Батый слушал пленника с ласковой улыбкой, покачивая в знак согласия с ним головой, но, как только тот доложил обо всём, что знал, хан тотчас приказал его повесить.
– Он мог ведать и про потайные ходы в крепость, и о слабинах обороны, о чём, как я полагаю, скрыл, – заметил Ахмат, едва истопника увели.
Батый спохватился, велел немедля остановить казнь, но опоздал: рязанца уже вздёрнули. Хан рассердился, вышел из юрты, успокаиваясь на холодном ветерке. Ахмат последовал за ним и первым нарушил молчание.

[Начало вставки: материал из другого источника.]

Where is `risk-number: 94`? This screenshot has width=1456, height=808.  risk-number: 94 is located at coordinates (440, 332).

– Но также важно сохранить здесь местных людей, которые бы извлекали богатства из лесных кладовых и приносили вам. Без них эти леса будут мертвы, – легко угадывая тайные мысли хана и ёжась от злого ветерка, негромко проговорил стоявший рядом Ахмат. – Кто будет добывать пушнину, дичь, орехи? Ваши люди, не знающие ни лесного промысла, ни этих северных мест?.. Уничтожив город, вы единожды очистите его кладовые. Но больше их никто не наполнит. А вот обложив жителей данью, вы сможете собирать её каждый год...
– Но ты же сам мне втолковывал, что надобно сначала устрашить русичей, сровнять с землёй несколько их княжеств, чтобы другие смиренно покорились, – недоумённо возразил хан, и нотки недовольства послышались в его голосе. Он не любил столь быстро менять свои решения, но больше всего Батый хотел походить на своего деда, один страх перед именем и жестокостью которого приводил в оцепенение целые народы.

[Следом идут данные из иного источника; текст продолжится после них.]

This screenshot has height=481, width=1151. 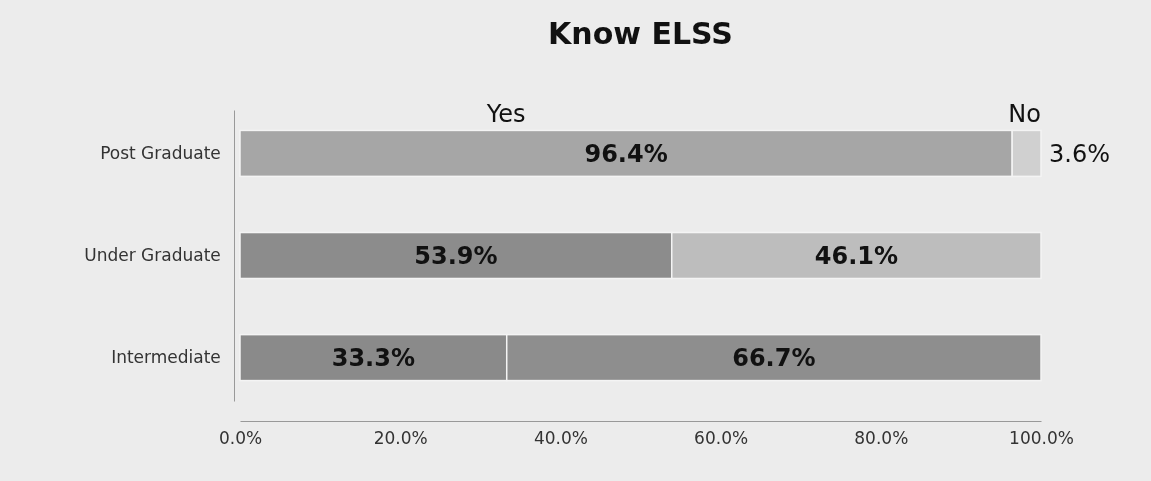 I want to click on x-tick-label: 100.0%, so click(x=1042, y=438).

– Они неглупы, эти русские, и уже прослышали, что ты умертвил всех булгар, а потому не захотят и себе подобной участи. Слава твоего деда слишком велика, чтобы о ней здесь не слыхали. Но ты должен следовать своим собственным путём...
Оракул в овчинном кафтане и таком же треухе, с озябшими пальцами, которые он жалким дыханием отогревал у рта, выглядел довольно нелепо и походил на заморённого голодом пленника, потому сын Джучи не поддался гневу, да и слова Ахмата о своём пути заставили его снова задуматься. В чём-то этот глиняный прорицатель прав. Батыю совсем не хотелось, чтобы все называли его вторым Чингисханом или, что ещё хуже, его повторением. Он должен идти своим путём завоеваний. Чтобы все сказали потом: он сохранил жестокость деда, но обладал хитростью барса и коварством гиены.
– И какую часть дани ты предлагаешь брать от них? – заинтересовался внук Темучина.
– Они платят своим священникам десятую часть всех богатств. Теперь мы станем их новыми богами, и пусть каждый платит тебе эту десятину!
Батыю понравилось это сравнение.
– Да, ты, как всегда, прав: я стану их новым Богом, и пусть они столько же платят мне!
Он вернулся в юрту, кликнул двух своих толмачей, повелел им ехать в Рязань и предложить эти условия тамошним князьям.
– С вами поедет мой оракул Ахмат, – подумав, неожиданно добавил он. – Слушайтесь во всём его!
Выехали через полчаса и к вечеру натолкнулись на первый сторожевой дозор великого рязанского князя Юрия Игоревича, который и проводил их до самого града, стоявшего на высоком берегу Оки неподалёку от устья другой речки, Прони. Из-за густого тумана, окутавшего широкую и ещё не замерзшую Оку, не проглядывались даже крепостные стены, и деревянные купола церквей да резные коньки княжьих теремов, казалось, парили в предзакатных лучах зимнего солнца.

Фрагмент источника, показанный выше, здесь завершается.